# Aim of the exercise:
Rewrite the entries from the line with "This screenshot has height=385, width=612." up to and including the line with "Action: point(933,89)", replacing "chat icon" with "message icon" and keeping everything else the same. Leave the pictures out of your answer.
— BEGIN Input data —
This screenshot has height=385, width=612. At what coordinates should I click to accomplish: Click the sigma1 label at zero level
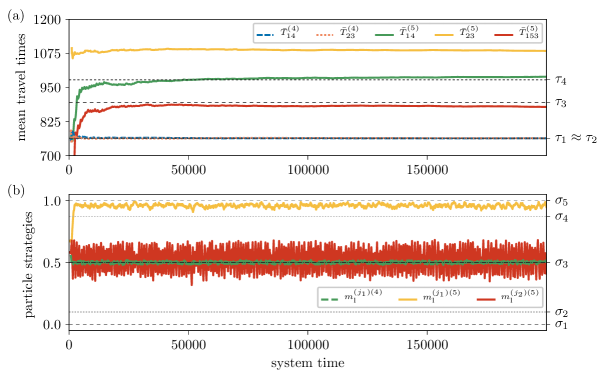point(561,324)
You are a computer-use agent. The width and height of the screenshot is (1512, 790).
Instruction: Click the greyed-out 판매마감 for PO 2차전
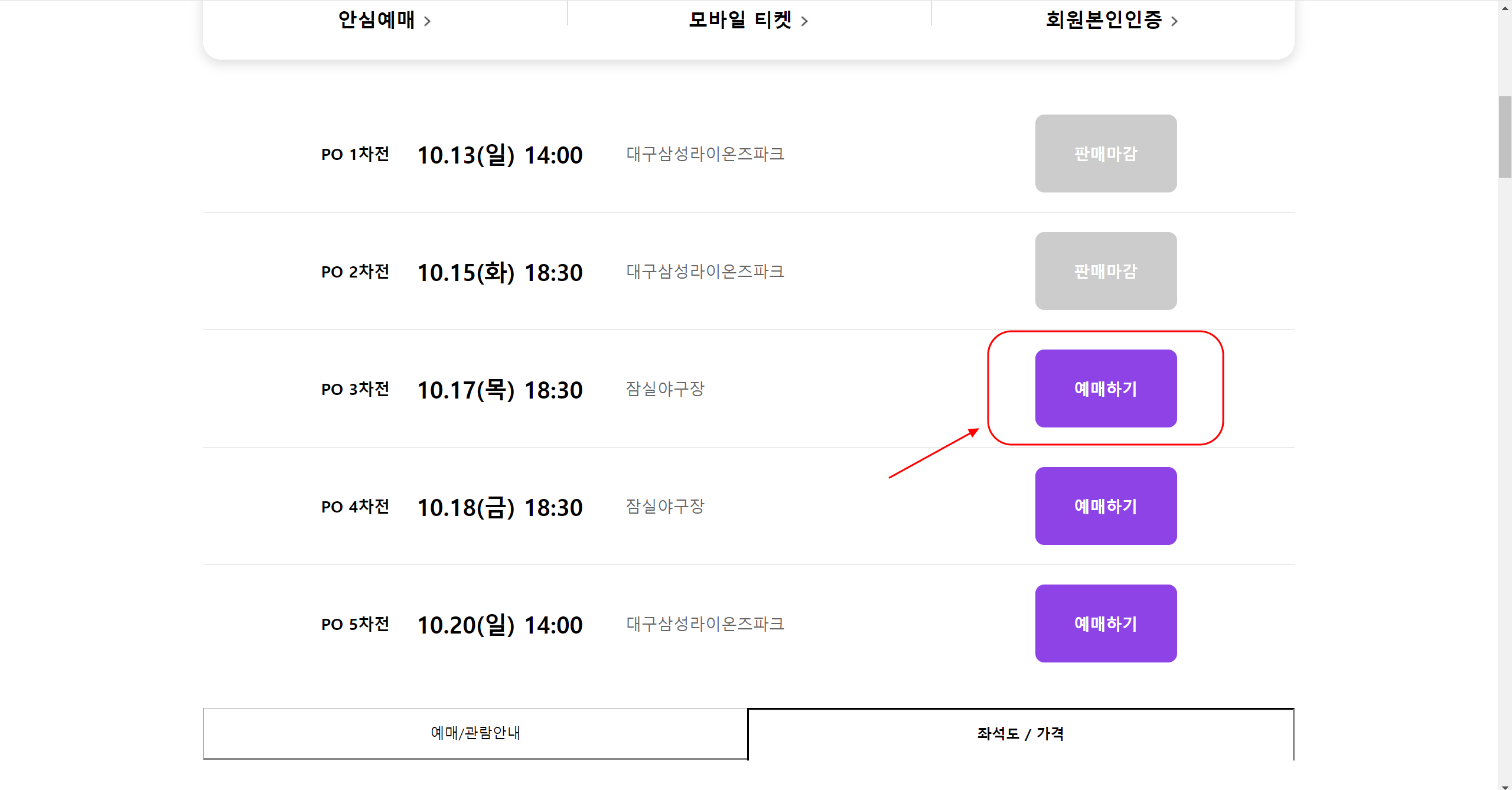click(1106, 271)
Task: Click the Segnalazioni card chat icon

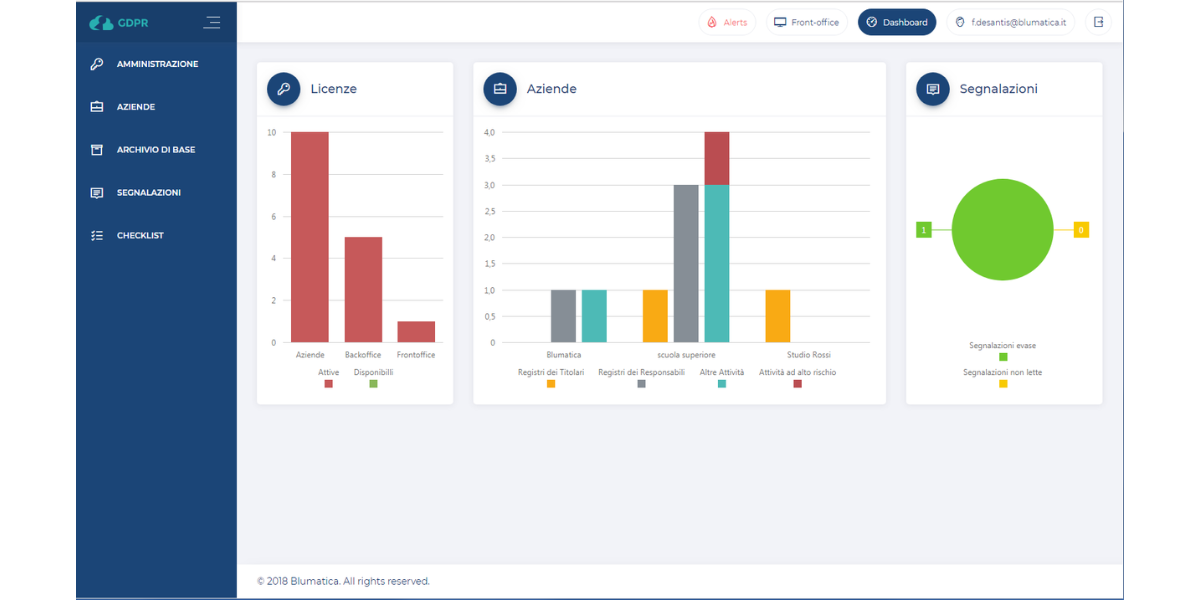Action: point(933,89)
— END Input data —
— BEGIN Input data —
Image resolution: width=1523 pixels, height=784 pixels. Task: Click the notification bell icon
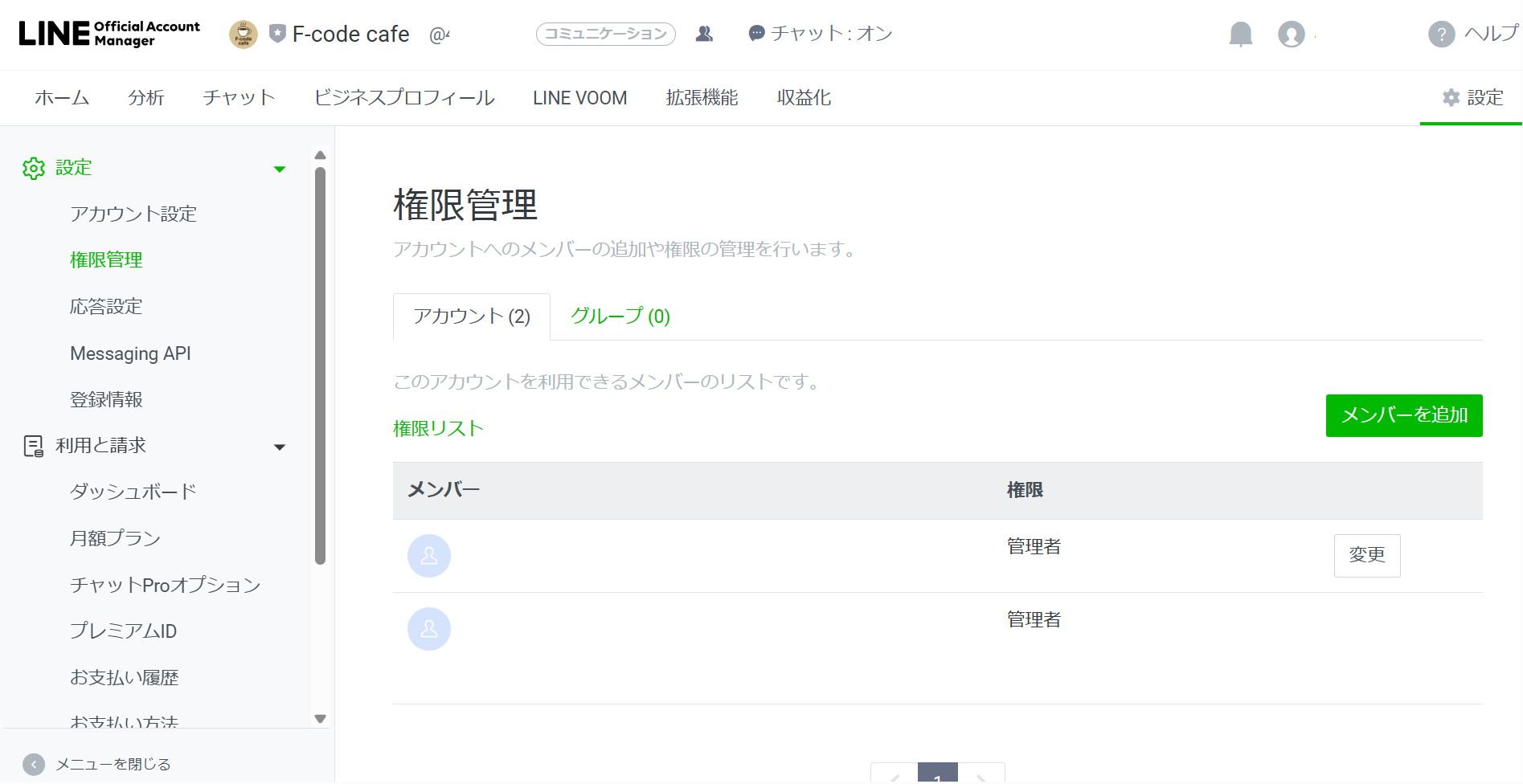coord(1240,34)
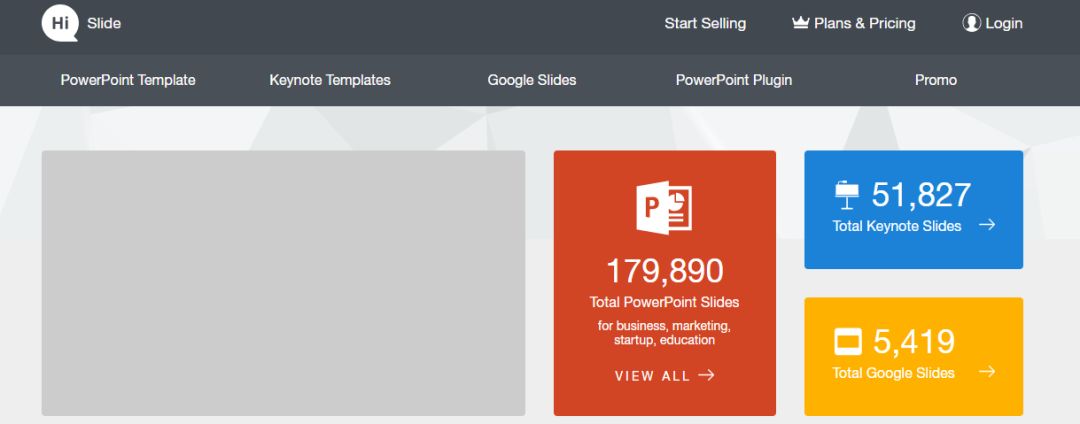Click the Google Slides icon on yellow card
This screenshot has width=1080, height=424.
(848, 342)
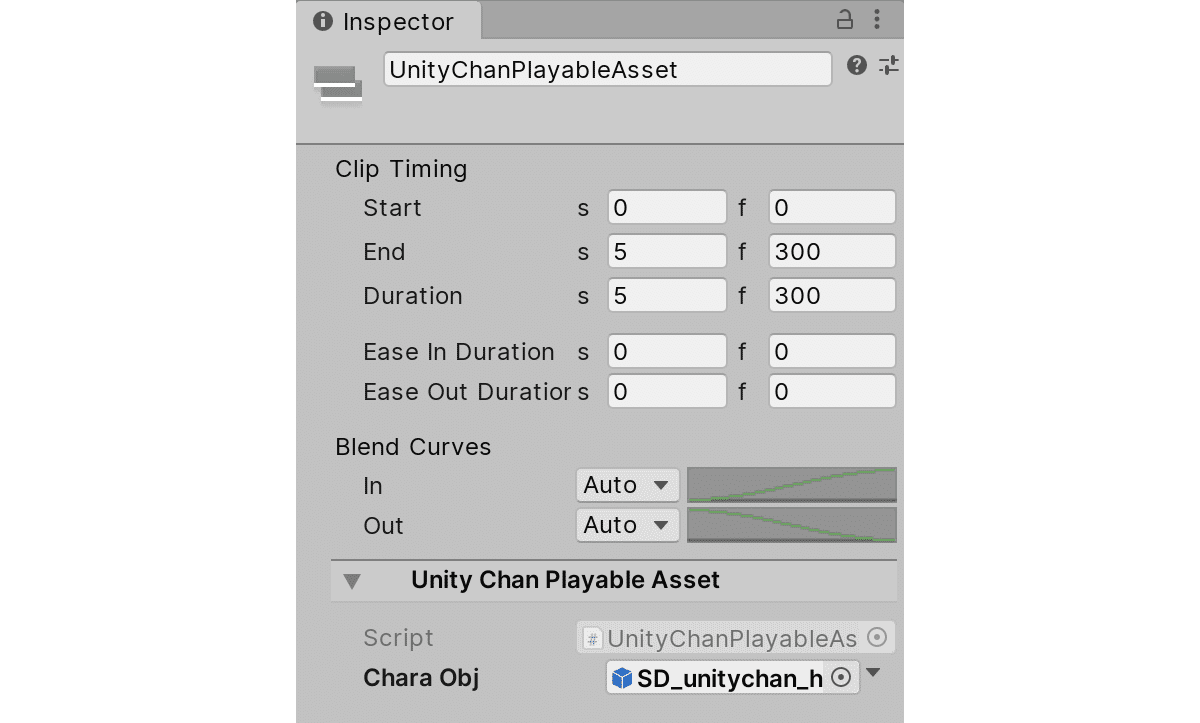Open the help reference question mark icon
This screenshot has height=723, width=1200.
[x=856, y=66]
— END Input data —
— BEGIN Input data —
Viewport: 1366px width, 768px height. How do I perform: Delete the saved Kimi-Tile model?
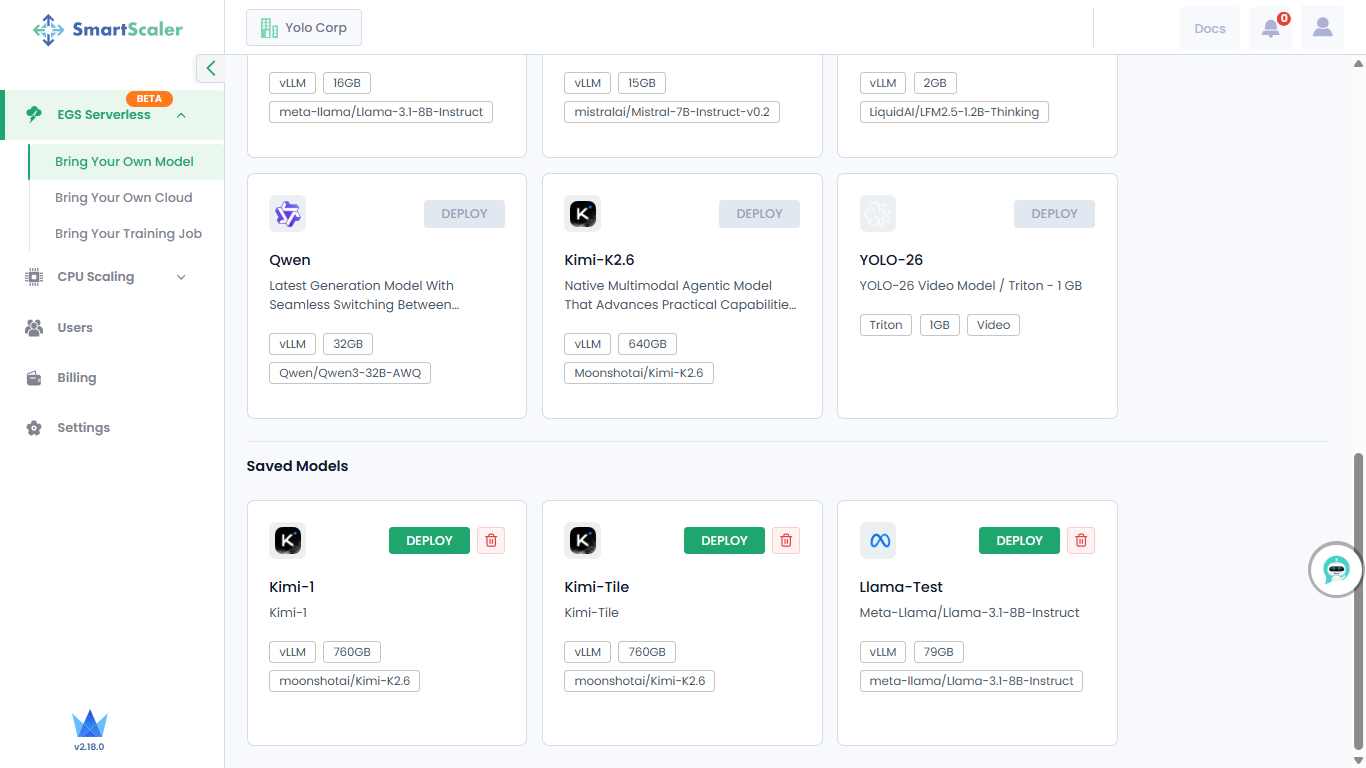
— END Input data —
# Completed task:
This screenshot has height=385, width=612. At what coordinates should I click to accomplish: Click the sigma1 label at zero level
point(561,324)
You are a computer-use agent. The width and height of the screenshot is (1512, 790).
Instruction: Click the greyed-out 판매마감 for PO 2차전
click(1106, 271)
Task: Click the Segnalazioni card message icon

Action: point(933,89)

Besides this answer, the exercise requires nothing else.